Question regarding VkFFTApp and pyvkfft.fft (OpenCL backend)

Question

Question regarding VkFFTApp and pyvkfft.fft (OpenCL backend)

Closed this issue 2 years ago · 9 comments

As a sort of learning exercise I'm implementing Richardson-Lucy deconvolution using pyVKFFT for the FFTs that are involved for each iteration.
Originally, I was using VkFFTApp to setup the R2C FFT:
r2c_out = VkFFTApp(psf_c.shape, psf_c.dtype, queue=cq, ndim=3, r2c=True, inplace=False)
Then I use fft = r2c_out.fft(decon, fft) to calculate the R2C (and r2c_out.ifft for the inverse)

After some time, the pyvkfft.fft module was implemented so I started to play with that, switching to just importing from pyvkfft.fft import rfftn, irfftn and using those instead of the App et al.
So now I use fft = rfftn(decon) for the R2C (and irfftn for the inverse).

Note: in both cases, I do some initial FFTs outside of my for loop—this is where i setup VKFFTApp for example—so I assume the Apps are created and cached and then have the FFTs and iFFTs in the loop. Also for this simple exercise everything has the same shape (3d, float32).

Anyhow, I've managed to get everything working—I had some various PBCAK snafus.
Both are considerably faster than clFFT-based or reikna-based python deconvolution as well!
However, I do notice though that 100 iterations using the manual VkFFTApp runs some 20% faster than the rfftn/ifftn option.

Is this expected or perhaps because I'm not passing all the extra elements that are in VkFFTApp when calling rfftn?
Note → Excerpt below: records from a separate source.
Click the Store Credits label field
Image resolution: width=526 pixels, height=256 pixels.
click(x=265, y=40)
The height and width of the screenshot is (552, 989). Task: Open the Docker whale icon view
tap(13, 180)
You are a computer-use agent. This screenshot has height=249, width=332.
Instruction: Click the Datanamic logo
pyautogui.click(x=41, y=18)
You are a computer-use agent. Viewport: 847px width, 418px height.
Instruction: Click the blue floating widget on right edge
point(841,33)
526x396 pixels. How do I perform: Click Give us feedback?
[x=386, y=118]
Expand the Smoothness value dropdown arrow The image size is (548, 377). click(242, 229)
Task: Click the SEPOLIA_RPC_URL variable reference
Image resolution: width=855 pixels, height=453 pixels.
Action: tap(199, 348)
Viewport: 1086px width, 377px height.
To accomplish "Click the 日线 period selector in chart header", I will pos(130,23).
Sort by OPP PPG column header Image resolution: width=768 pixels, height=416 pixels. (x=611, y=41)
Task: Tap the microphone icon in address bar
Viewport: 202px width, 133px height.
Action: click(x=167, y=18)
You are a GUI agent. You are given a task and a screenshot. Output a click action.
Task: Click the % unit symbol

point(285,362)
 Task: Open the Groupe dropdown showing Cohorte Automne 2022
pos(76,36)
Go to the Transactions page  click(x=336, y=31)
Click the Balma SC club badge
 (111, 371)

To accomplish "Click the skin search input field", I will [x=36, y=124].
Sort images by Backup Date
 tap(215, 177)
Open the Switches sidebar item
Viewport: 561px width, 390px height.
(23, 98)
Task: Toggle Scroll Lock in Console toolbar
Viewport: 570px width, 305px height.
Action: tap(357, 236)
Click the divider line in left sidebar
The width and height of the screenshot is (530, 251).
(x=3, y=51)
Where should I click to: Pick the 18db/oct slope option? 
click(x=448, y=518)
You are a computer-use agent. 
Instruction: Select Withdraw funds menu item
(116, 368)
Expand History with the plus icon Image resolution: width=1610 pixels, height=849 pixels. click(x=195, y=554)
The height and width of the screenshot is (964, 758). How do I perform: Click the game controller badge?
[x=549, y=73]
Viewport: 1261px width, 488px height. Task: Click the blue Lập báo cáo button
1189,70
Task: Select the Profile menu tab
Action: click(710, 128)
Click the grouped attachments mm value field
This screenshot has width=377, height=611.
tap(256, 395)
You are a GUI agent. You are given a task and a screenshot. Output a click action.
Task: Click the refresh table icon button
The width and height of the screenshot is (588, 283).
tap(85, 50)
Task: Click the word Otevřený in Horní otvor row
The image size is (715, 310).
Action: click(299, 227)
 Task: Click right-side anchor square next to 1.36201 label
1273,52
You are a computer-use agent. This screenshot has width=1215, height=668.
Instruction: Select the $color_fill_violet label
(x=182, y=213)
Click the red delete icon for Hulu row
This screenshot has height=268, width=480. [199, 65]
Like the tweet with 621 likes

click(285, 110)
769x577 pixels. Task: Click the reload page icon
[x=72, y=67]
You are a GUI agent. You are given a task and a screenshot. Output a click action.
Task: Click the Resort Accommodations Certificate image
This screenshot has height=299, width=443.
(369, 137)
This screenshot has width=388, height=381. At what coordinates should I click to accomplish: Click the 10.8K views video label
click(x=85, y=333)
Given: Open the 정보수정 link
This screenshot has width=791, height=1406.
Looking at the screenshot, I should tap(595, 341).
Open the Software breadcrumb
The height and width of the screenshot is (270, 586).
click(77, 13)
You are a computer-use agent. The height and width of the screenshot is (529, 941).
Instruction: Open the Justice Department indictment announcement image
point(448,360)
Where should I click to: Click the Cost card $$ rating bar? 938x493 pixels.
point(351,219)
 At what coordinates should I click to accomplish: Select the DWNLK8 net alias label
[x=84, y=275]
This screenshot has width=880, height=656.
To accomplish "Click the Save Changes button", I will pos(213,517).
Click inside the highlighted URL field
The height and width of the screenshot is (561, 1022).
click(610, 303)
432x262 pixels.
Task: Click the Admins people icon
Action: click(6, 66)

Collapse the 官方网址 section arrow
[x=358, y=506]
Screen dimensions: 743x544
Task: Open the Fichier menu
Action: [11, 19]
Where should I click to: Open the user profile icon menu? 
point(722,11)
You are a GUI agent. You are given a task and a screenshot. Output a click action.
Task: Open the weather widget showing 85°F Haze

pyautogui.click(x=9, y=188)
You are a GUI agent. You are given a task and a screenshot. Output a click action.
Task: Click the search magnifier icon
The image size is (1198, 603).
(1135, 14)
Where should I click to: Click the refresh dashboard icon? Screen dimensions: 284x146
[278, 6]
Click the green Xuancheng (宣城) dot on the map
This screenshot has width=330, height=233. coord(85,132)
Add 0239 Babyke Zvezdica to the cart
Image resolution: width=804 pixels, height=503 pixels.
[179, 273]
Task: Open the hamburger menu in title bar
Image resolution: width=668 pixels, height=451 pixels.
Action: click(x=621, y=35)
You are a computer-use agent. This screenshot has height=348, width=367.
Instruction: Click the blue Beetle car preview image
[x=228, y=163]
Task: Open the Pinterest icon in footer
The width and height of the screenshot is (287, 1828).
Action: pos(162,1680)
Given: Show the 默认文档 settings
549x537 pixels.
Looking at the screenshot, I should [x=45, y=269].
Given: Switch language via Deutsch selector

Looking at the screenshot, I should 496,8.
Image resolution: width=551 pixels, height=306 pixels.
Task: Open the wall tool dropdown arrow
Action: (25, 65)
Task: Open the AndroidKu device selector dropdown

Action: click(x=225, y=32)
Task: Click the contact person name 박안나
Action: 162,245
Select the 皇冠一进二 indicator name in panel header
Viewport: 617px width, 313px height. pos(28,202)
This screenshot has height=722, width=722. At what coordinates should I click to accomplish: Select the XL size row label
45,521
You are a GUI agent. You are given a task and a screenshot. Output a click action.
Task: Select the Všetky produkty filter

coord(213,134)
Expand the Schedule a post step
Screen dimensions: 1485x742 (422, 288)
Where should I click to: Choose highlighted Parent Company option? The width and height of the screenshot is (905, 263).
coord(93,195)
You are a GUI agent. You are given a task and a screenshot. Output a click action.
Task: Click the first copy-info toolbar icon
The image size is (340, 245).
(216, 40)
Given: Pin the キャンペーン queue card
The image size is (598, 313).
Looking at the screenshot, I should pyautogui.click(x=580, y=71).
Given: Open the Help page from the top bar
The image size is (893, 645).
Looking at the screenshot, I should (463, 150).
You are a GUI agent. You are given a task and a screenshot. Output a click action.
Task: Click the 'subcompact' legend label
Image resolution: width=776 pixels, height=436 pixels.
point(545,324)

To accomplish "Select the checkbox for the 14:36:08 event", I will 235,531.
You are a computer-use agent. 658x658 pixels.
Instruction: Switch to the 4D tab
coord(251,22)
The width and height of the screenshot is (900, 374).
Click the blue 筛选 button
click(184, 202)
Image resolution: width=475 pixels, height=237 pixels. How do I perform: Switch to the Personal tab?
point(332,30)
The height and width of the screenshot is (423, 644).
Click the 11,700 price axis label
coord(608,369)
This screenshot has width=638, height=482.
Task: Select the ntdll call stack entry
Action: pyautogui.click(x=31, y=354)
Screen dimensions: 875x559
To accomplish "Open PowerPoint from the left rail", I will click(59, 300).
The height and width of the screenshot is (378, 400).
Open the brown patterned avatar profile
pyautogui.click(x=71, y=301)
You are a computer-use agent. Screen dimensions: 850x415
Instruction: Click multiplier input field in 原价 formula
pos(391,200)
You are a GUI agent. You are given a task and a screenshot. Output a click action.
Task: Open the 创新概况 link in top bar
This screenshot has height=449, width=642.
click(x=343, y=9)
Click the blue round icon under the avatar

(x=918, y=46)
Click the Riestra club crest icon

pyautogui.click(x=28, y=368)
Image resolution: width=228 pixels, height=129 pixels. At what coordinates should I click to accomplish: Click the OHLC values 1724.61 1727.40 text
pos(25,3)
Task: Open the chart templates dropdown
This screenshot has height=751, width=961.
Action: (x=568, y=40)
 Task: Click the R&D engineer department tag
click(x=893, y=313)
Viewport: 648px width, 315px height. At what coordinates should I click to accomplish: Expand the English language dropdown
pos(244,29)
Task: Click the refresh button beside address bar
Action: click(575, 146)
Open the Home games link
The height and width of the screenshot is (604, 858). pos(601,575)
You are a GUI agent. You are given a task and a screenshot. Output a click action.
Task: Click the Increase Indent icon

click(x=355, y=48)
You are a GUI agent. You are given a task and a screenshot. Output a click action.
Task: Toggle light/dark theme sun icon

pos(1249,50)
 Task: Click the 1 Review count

Additionally, I'm a bit confused about in-place vs out-of-place for the R2C case.
Looking at the example notebook: https://github.com/vincefn/pyvkfft/blob/master/examples/pyvkfft-fft.ipynb
The in-place example is:

 print("R2C transform, inplace")
    dr = cla.to_device(cq, ascent().astype(np.float32))
    sh = (dr.shape[0], dr.shape[1]//2+1)
    dc = cla.empty(cq, sh, dtype=np.complex64)
    do_rfft_and_plot(dr, dc)

and the function says:

def do_rfft_and_plot(dr, dc=None):
    # if dc is None, the transform is out-of-place and the destination
    # array is allocated on-the-fly

So if in both cases a dc array is created, what's the difference/advantage of one vs the other? Certainly the out-of-place option is easier to use...

Thanks for any advice and for your efforts in making this library!

Answer 1 · 2022-02-14T08:57:33.000Z

Anyhow, I've managed to get everything working—I had some various PBCAK snafus. Both are considerably faster than clFFT-based or reikna-based python deconvolution as well! However, I do notice though that 100 iterations using the manual VkFFTApp runs some 20% faster than the rfftn/ifftn option.

Is this expected or perhaps because I'm not passing all the extra elements that are in VkFFTApp when calling rfftn?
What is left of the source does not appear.